Treatment with androgen deprivation therapy (ADT) does not significantly increase the risk of cardiovascular mortality according to evaluation of mortality data in a large registry of men treated for prostate cancer.
ADT is commonly used to treat prostate cancer. Some studies have shown that it may increase the risk of cardiovascular disease, but other studies have not confirmed the association and it remains controversial. The authors of the recent study tried to explore the evidence further by analyzing the patients registry CAPSURE (Cancer of the Prostate Strategic Urologic Research Endeavor), which includes men with confirmed prostate cancer recruited from 40 mostly community-based US urological practices.
Men who are diagnosed with localized prostate cancer between 1995 and 2007 were included in the analysis, and in order to try to control for factors that may confound the relationship between ADT and cardiovascular death, patients who used and did not use ADT were matched by their propensity to receive ADT. These patients were categorized into three groups: primary ADT monotherapy, local treatment plus ADT, and watchful waiting/active surveillance (WW/AS). Initial outcomes were associations between treatment and cardiovascular cause, prostate cancer, and other causes. Study investigators assessed cause of death using death certificates.
At the point of data capture, there were 13,887 men in the registry, of whom 7,248 were eligible for the analysis. The majority (71.3%) received local treatment only, 6.7% received local treatment plus ADT, 15% received primary ADT, and 7 percent WW/AS. It was found that 21.7% received AFT at some point. Nine hundred seventy six of these men died during the study period, 1.4% from prostate cancer, 2.7% from cardiovascular disease, and 9.4 percent due to other causes. Patients treated with ADT or WW/AS had a higher likelihood of death due to prostate cancer than those treated just with local therapy.

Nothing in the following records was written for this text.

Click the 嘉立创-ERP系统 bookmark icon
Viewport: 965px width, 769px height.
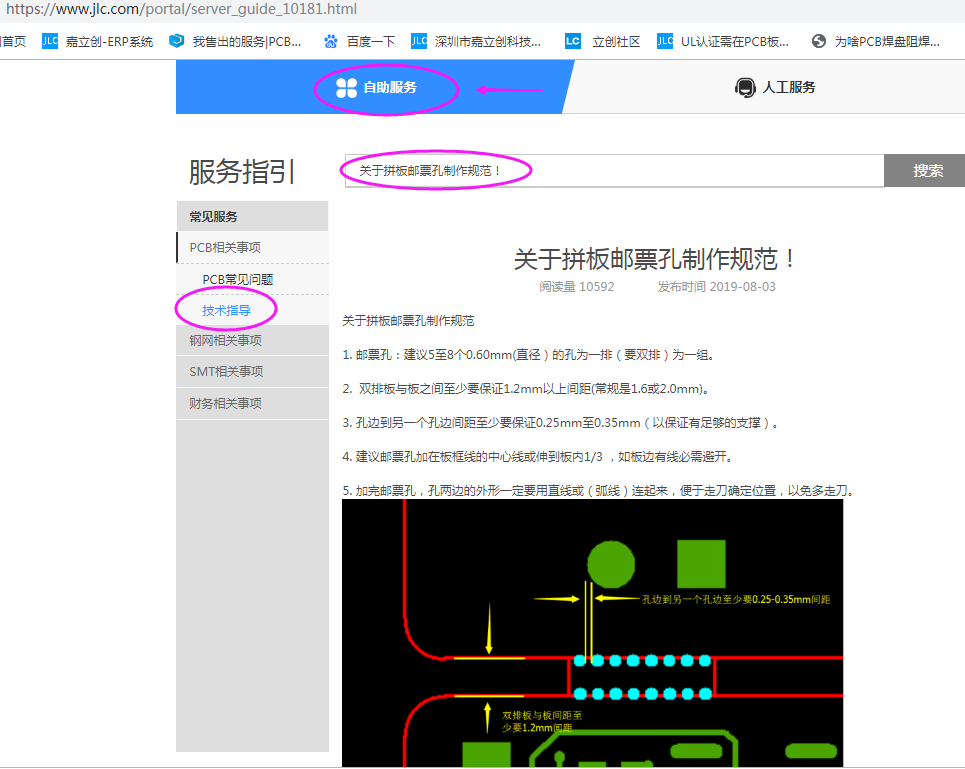coord(50,41)
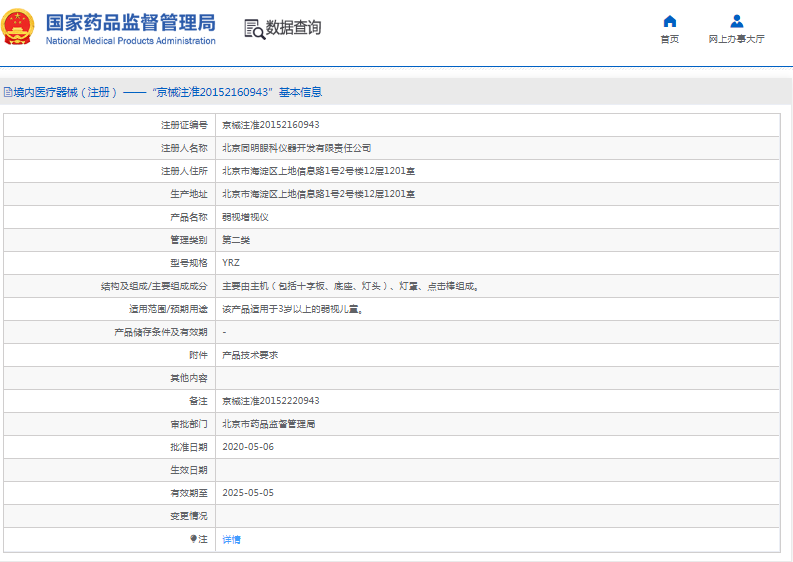The height and width of the screenshot is (562, 793).
Task: Click the document icon before 境内医疗器械
Action: 7,92

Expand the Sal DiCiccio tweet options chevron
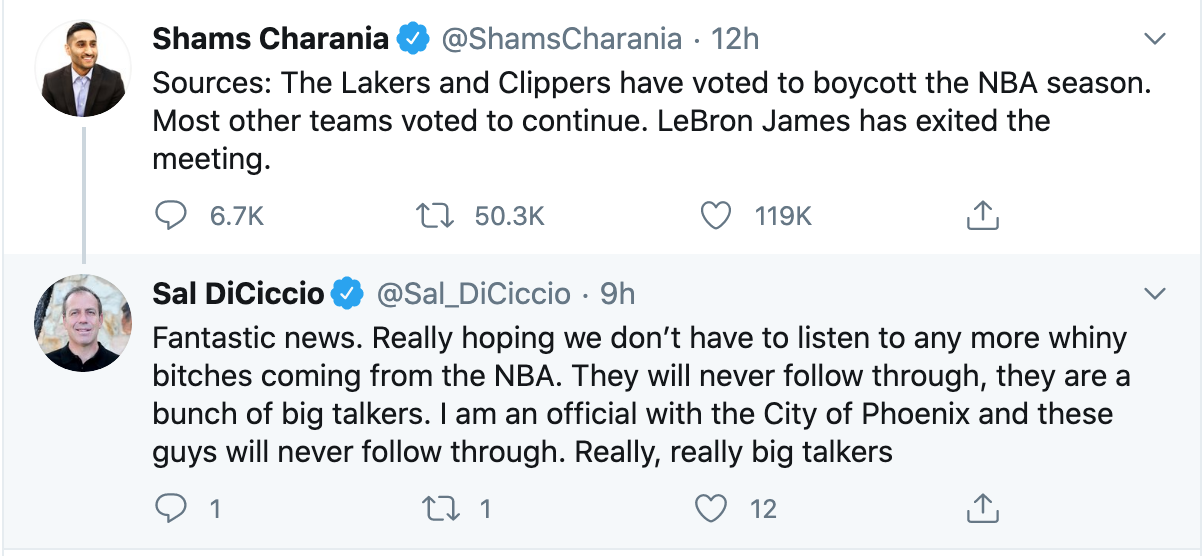tap(1155, 294)
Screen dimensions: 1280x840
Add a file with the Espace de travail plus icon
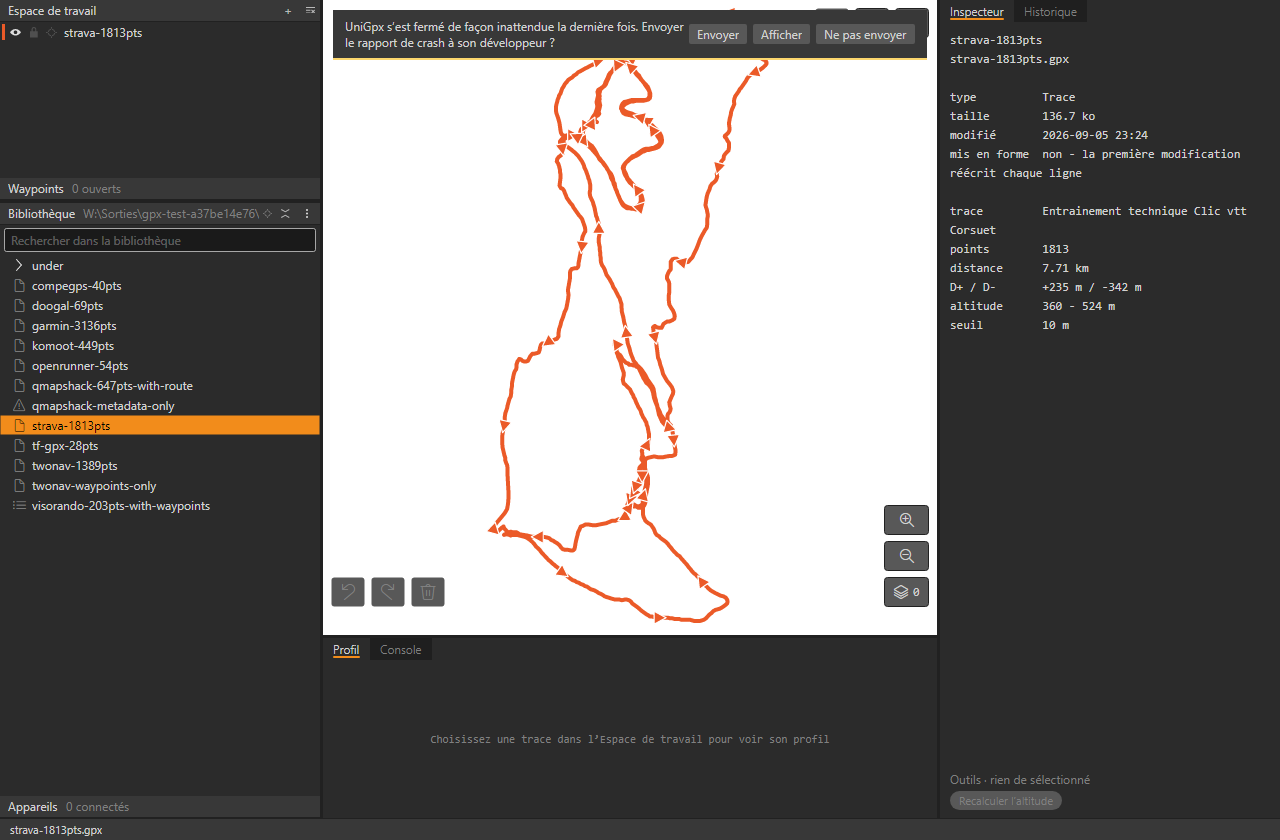[x=288, y=11]
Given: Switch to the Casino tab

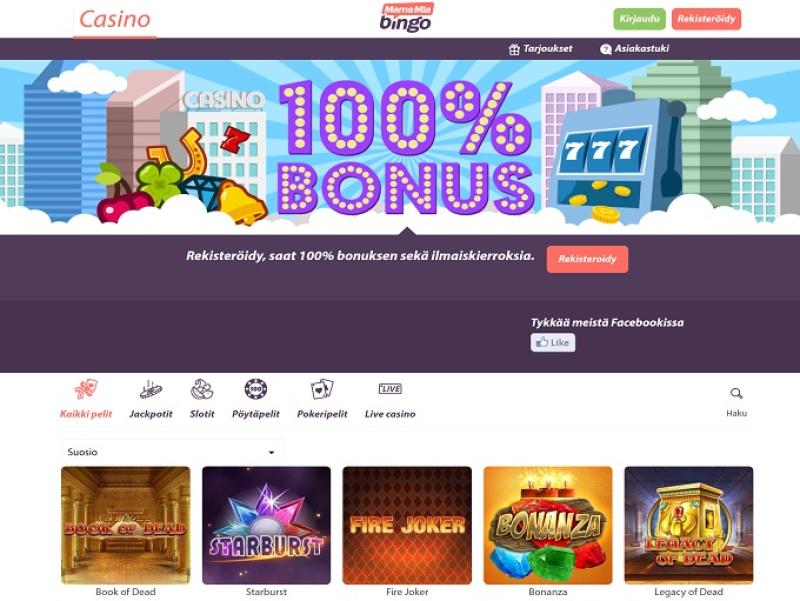Looking at the screenshot, I should coord(115,19).
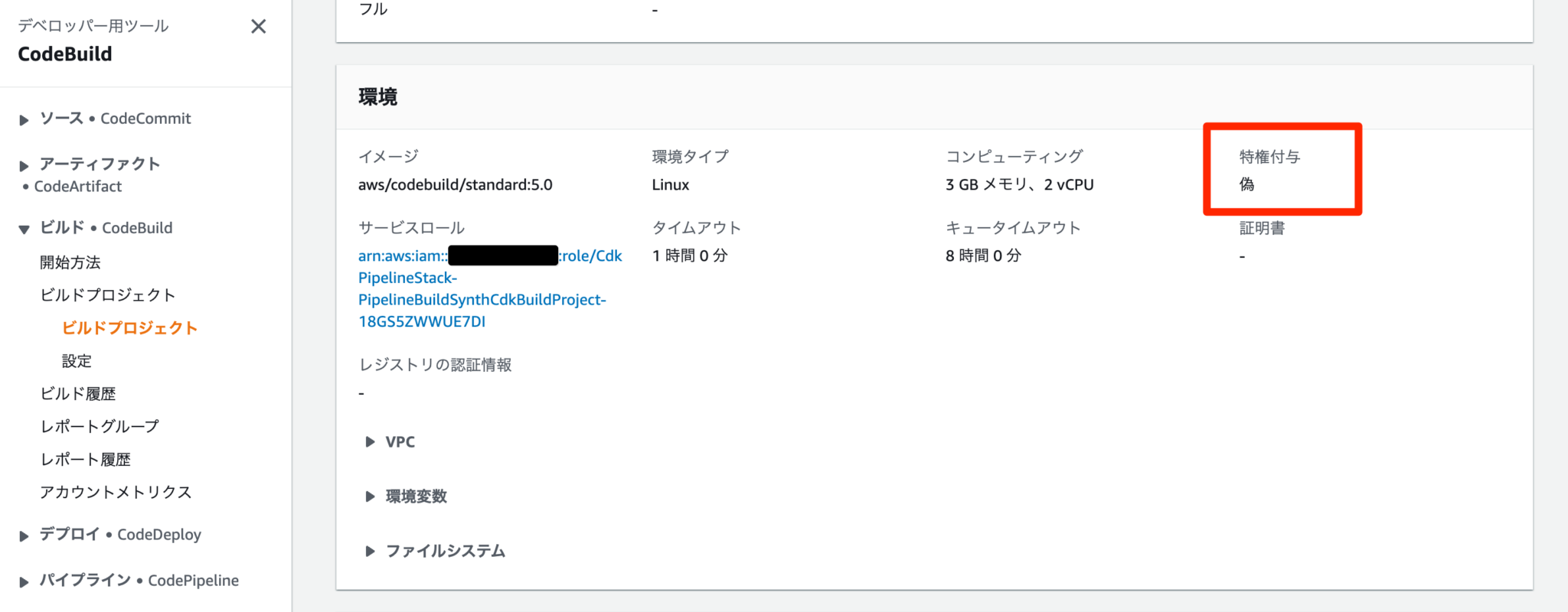
Task: Expand the アーティファクト CodeArtifact section arrow
Action: tap(24, 165)
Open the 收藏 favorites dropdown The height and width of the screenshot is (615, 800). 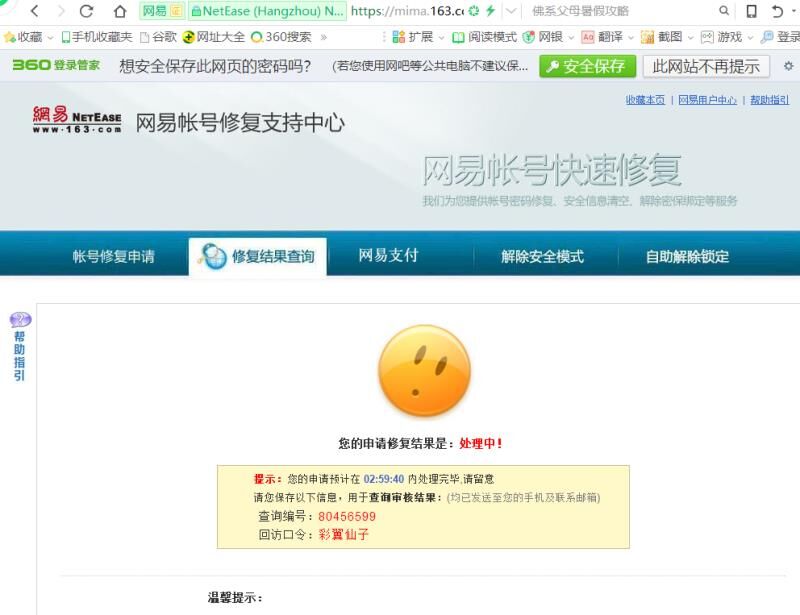pyautogui.click(x=28, y=37)
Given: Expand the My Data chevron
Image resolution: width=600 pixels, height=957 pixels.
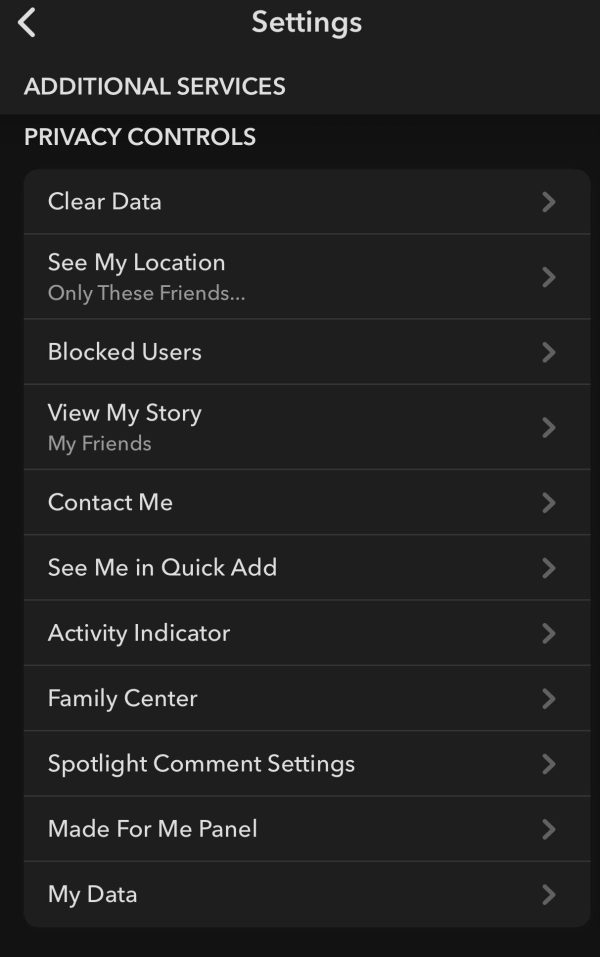Looking at the screenshot, I should click(549, 894).
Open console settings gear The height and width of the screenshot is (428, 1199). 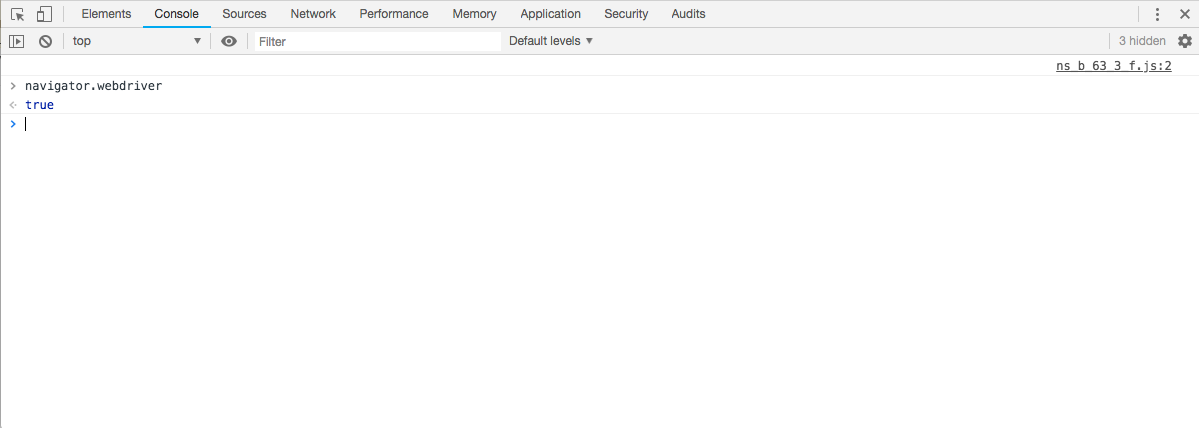coord(1185,41)
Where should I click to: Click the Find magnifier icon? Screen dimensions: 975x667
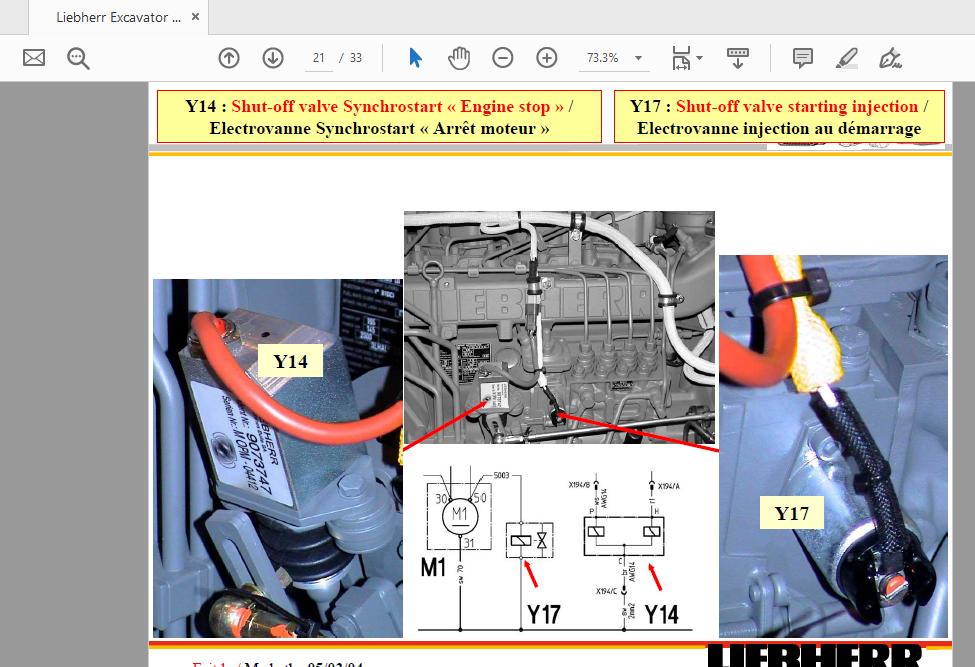(77, 58)
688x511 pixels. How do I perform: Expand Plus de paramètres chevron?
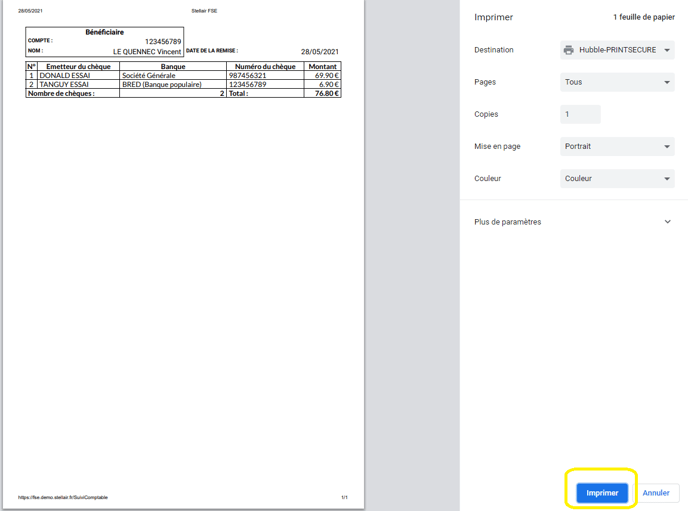667,222
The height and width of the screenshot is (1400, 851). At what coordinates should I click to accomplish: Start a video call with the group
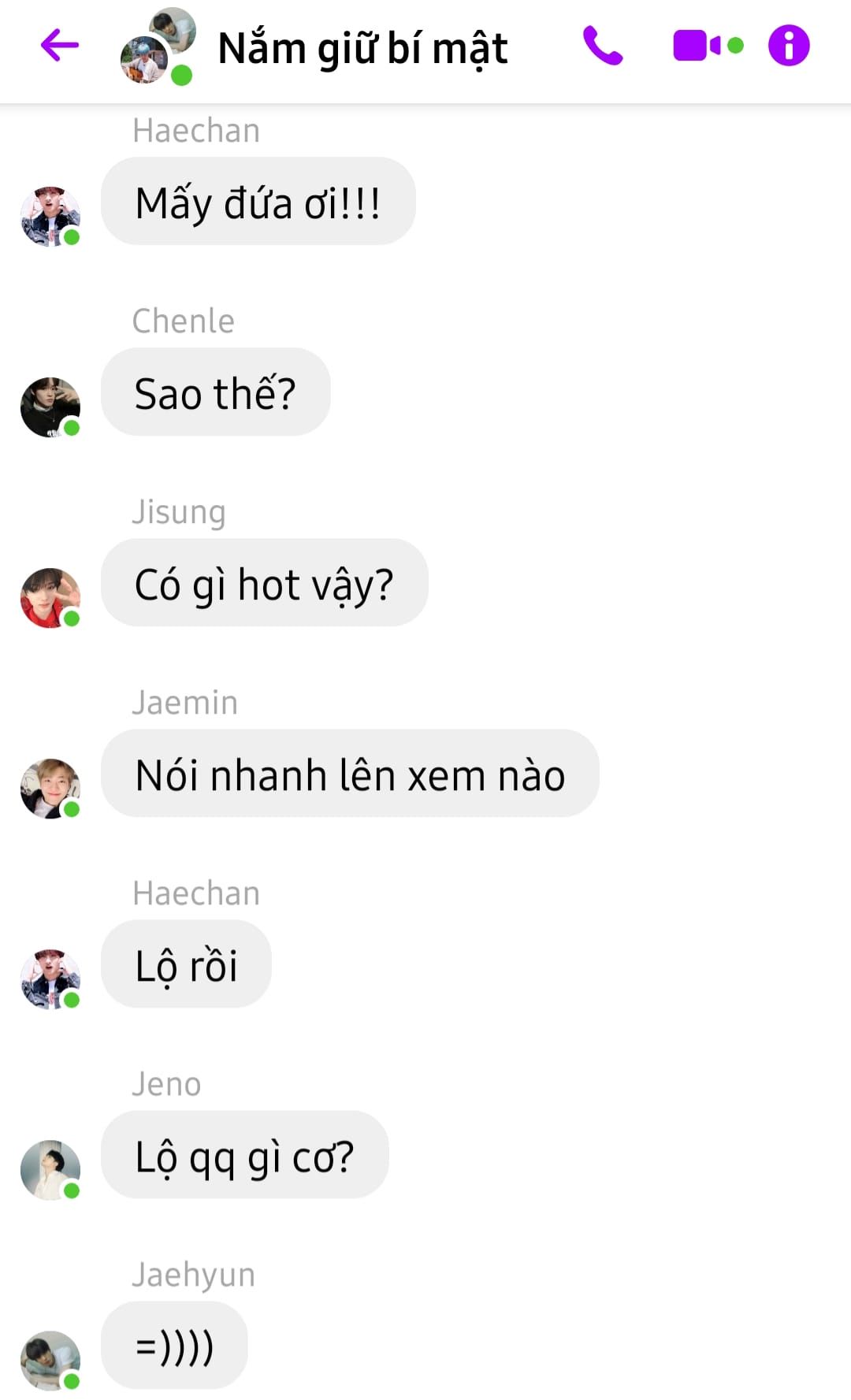point(708,45)
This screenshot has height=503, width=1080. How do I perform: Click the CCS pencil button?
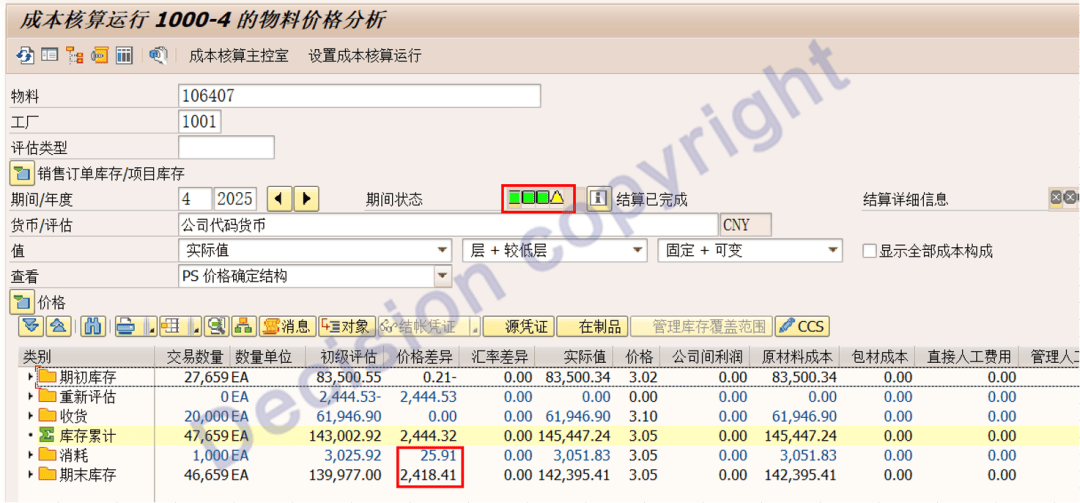[x=802, y=326]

The largest risk of cardiovascular death was in those treated with WW/AS compared to those only receiving local therapy. The difference for those treated with local therapy plus ADT was not significant.
The authors’ conclusion is that the increased rate of cardiovascular death in the WW/AS group compared to the ADT group suggests that there are possibly unmeasured variables that affect treatment selection and that confound the association between ADT and cardiovascular death. The research team notes that when patients were match on propensity to receive ADT, there was no significant association. The limitation so the study included the relatively small number of deaths in some groups, and the assignment of cause of death from death certificates.